### Manipulation of PEAKS de novo results of Trocas 7 (high water, April 2019) incubation samples LC-MS/MS data using python.

Starting with:

    PEAKS de novo results (.csv) of PTM-optimized sequencing >50% ALC

Goal:

    Files with stripped (no PTMs) peptide lists and
    Columns with #'s of each modification in every sequence
    Column with stripped peptide lengths (# amino acids)
    
### To use:

#### 1. Change the input file name in *IN 4*
#### 2. Use 'find + replace' (Esc + F) to replace the TROCAS # (e.g., 101) for another
#### 2. Change output file name in *IN 6*, *IN 7*, *IN 8*

In [11]:
# LIBRARIES
#import pandas library for working with tabular data
import os
os.getcwd()
import pandas as pd
import numpy as np
import matplotlib.pyplot as plt
import seaborn as sns
from scipy.stats import kde
#import regular expresson (regex)
import re
#check pandas version
pd.__version__

'1.0.5'

In [12]:
cd /home/millieginty/Documents/git-repos/amazon/data/Trocas7-incubations/T7-INC-UWPR_Apr2021_Fus_T00T24/DN50_10lgP15/106_TROCAS7_Fusion_Apr2021_DENOVO_140/

/home/millieginty/Documents/git-repos/amazon/data/Trocas7-incubations/T7-INC-UWPR_Apr2021_Fus_T00T24/DN50_10lgP15/106_TROCAS7_Fusion_Apr2021_DENOVO_140


In [13]:
# read the CSVs into a dataframe using the read_csv function and call 'peaks'

peaks106 = pd.read_csv("/home/millieginty/Documents/git-repos/amazon/data/Trocas7-incubations/T7-INC-UWPR_Apr2021_Fus_T00T24/DN50_10lgP15/106_TROCAS7_Fusion_Apr2021_DENOVO_140/106_TROCAS7_Fusion_Apr2021_DENOVO_140_DN50.csv")

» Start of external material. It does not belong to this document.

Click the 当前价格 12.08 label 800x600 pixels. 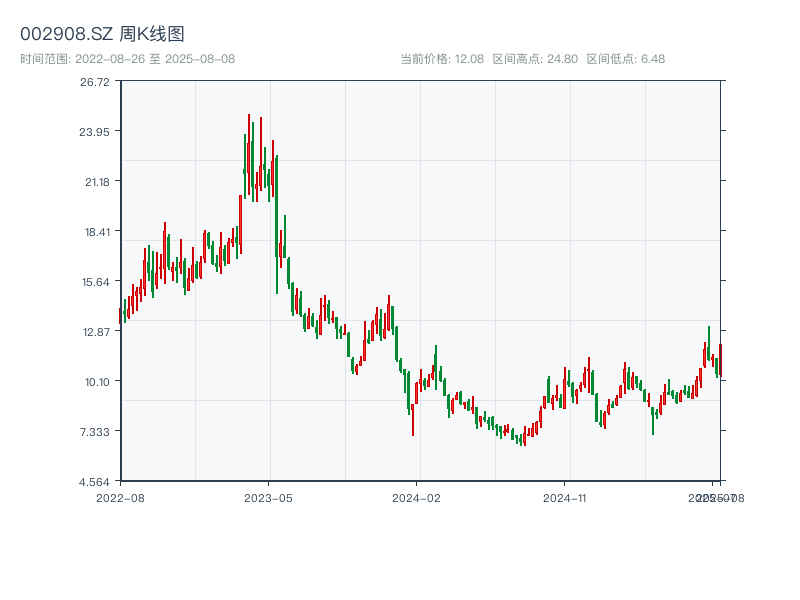[x=442, y=59]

print("# redundant Peaks peptides >50% ALC in combined dataframe:", len(peaks106))

print(peaks106.columns)

# These columns mess things up- get rid of them

del peaks106['Fraction']
del peaks106['Scan']
del peaks106['Source File']
del peaks106['Tag Length']
del peaks106['PTM']
del peaks106['tag (>=0%)']
del peaks106['mode']
del peaks106['local confidence (%)']


columns = ['Peptide', 'ALC', 'length', 'm/z', 'z', 'RT', 'Area',
       'Mass', 'ppm']

peaks106.columns = columns

mean_len = peaks106['length'].mean()
print(mean_len)

# look at the dataframe
peaks106.head()

# redundant Peaks peptides >50% ALC in combined dataframe: 177
Index(['Fraction', 'Scan', 'Source File', 'Peptide', 'Tag Length', 'ALC (%)',
       'length', 'm/z', 'z', 'RT', 'Area', 'Mass', 'ppm', 'PTM',
       'local confidence (%)', 'tag (>=0%)', 'mode'],
      dtype='object')
11.045197740112995


Unnamed: 0,Peptide,ALC,length,m/z,z,RT,Area,Mass,ppm
0,LSSPATLNSR,97,10,523.2864,2,46.95,78200000.0,1044.5564,1.8
1,LSSPATLNSR,96,10,523.2872,2,47.46,78200000.0,1044.5564,3.2
2,LSSPATLNSR,96,10,523.2858,2,47.96,78200000.0,1044.5564,0.7
3,LSSPATLDSR,95,10,523.7776,2,50.85,532000.0,1045.5403,0.4
4,LATVLSPR,95,8,428.767,2,61.79,40100000.0,855.5178,2.0


The peptide column has the masses of modifications (e.g., 57.02 Da for carbamidomethylation of cysteine). We want to make new columns with all that information and make a column with only the 'stripped' peptide sequence that's just amino acids - this we can then align against other sequences, for example.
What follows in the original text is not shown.